TASKS FOR THIS EXERCISE:
1. Rewrite the autism genetics article from "Previous studies pointed" to "21,000 family-based samples.", replacing "rare variants" with "uncommon variants".
2. Answer these questions about the autism genetics article:
(a) How many people's genetic makeup did the study explore?
(b) In which journal were the results published?
(c) In what part of the brain are both groups of gene variants commonly expressed?

TEXT UNDER STUDY:

Carnegie Mellon University
February 11, 2020

Largest Genetic Study Points to Autism Culprits

By Stacy Kish

Stacy Kish
  • Dietrich College of Humanities and Social Sciences

Affecting one in 59 children in the United States, autism spectrum disorder (ASD) is characterized by repetitive behaviors, nonverbal communication and challenges with social situations. Many studies have explored different genetics factors that influence the severity of the disease. A recent study brought together the largest genetic dataset to identify an additional 53 genes directly linked with symptoms of the disorder. The work opens new pathways to explore during the diagnosis and treatment of ASD.

The results of the multi-institutional study were published online in the journal Cell.

The landmark study explored the genetic make-up of more than 35,000 people, of which almost 12,000 participants managed different levels of ASD severity. In the study, the researchers identified variations in 102 genes. Almost half of the genes are new to the scientific community and 53 are more specific to ASD compared to other intellectual disability or developmental delay.

“A long list of genes doesn’t immediately lead to ideas for therapy or treatment of ASD, but it is the first step toward such breakthroughs,” said Kathryn Roeder, UPMC Professor of Statistics and Life Sciences at CMU and co-senior author on the paper. “With this rich list of genes, we expect to make progress discovering when, where and how malfunctioning of these genes can lead to autism.”

Previous studies pointed to the importance of rare variants in the risk of ASD.  The research team focused on identifying rare inherited variants that arise from new genetic alterations to better understand the genetic factors at play in the development of ASD.

In order to identify these rare variants, the team needed a large dataset. They turned to the Autism Sequencing Consortium to obtain the genetic samples from thousands of people from around the world. Many of the samples came from patients with ASD and family members without the disorder, providing more than 21,000 family-based samples.

The gene variants identified fell into one of two buckets. One group played a role in the neural connections in the brain. The other group played a role in switching on and off genes that affect brain development. Both groups are commonly expressed in the cortex, the outer layer of the brain. The variants occur in both excitatory neurons that facilitate neural activity as well as inhibitory neurons that deter activity. According to Roeder, these results support the idea that there are many roads that lead to ASD symptoms.

“This project was inspiring to me because dozens of researchers from all over the world chose to pool their resources to ensure that we had enough data to yield discoveries,” said Roeder. “In essence, scientists bypassed the opportunity to have a paper of their own so that we could achieve a better results for the community.” 

Roeder was joined by colleagues at multiple institutions in the project, titled “Large-scale exome sequencing study implicates both developmental and functional changes in the neurobiology of autism,” in the journal Cell. The researchers received funding from the Autism Science Foundation, National Human Genome Research Institute, National Institute of Mental Health, the National Science Foundation and the Simons Foundation.

GIVEN MATERIAL:
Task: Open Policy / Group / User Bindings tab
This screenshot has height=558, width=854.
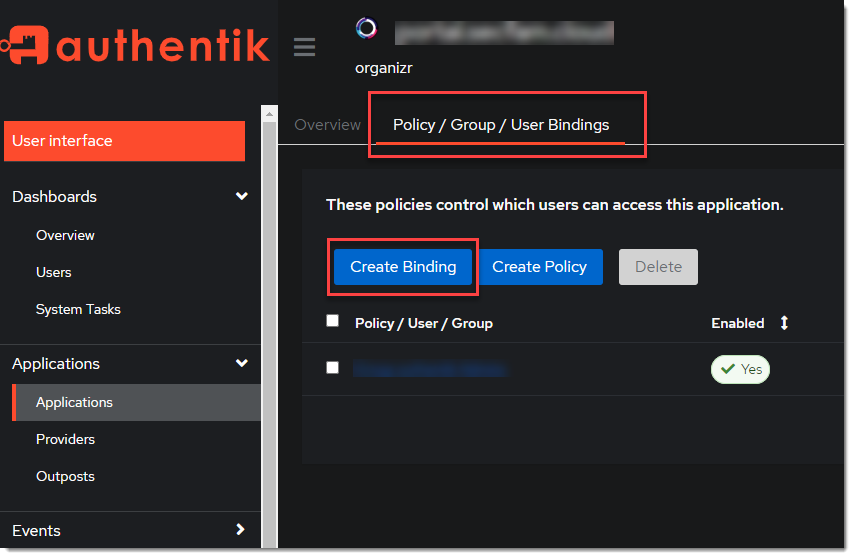Action: coord(501,125)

TASK-BY-TASK OUTPUTS:
1.
Previous studies pointed to the importance of uncommon variants in the risk of ASD.  The research team focused on identifying rare inherited variants that arise from new genetic alterations to better understand the genetic factors at play in the development of ASD.

In order to identify these uncommon variants, the team needed a large dataset. They turned to the Autism Sequencing Consortium to obtain the genetic samples from thousands of people from around the world. Many of the samples came from patients with ASD and family members without the disorder, providing more than 21,000 family-based samples.

2.
(a) More than 35,000 people.
(b) Cell.
(c) The cortex, the outer layer of the brain.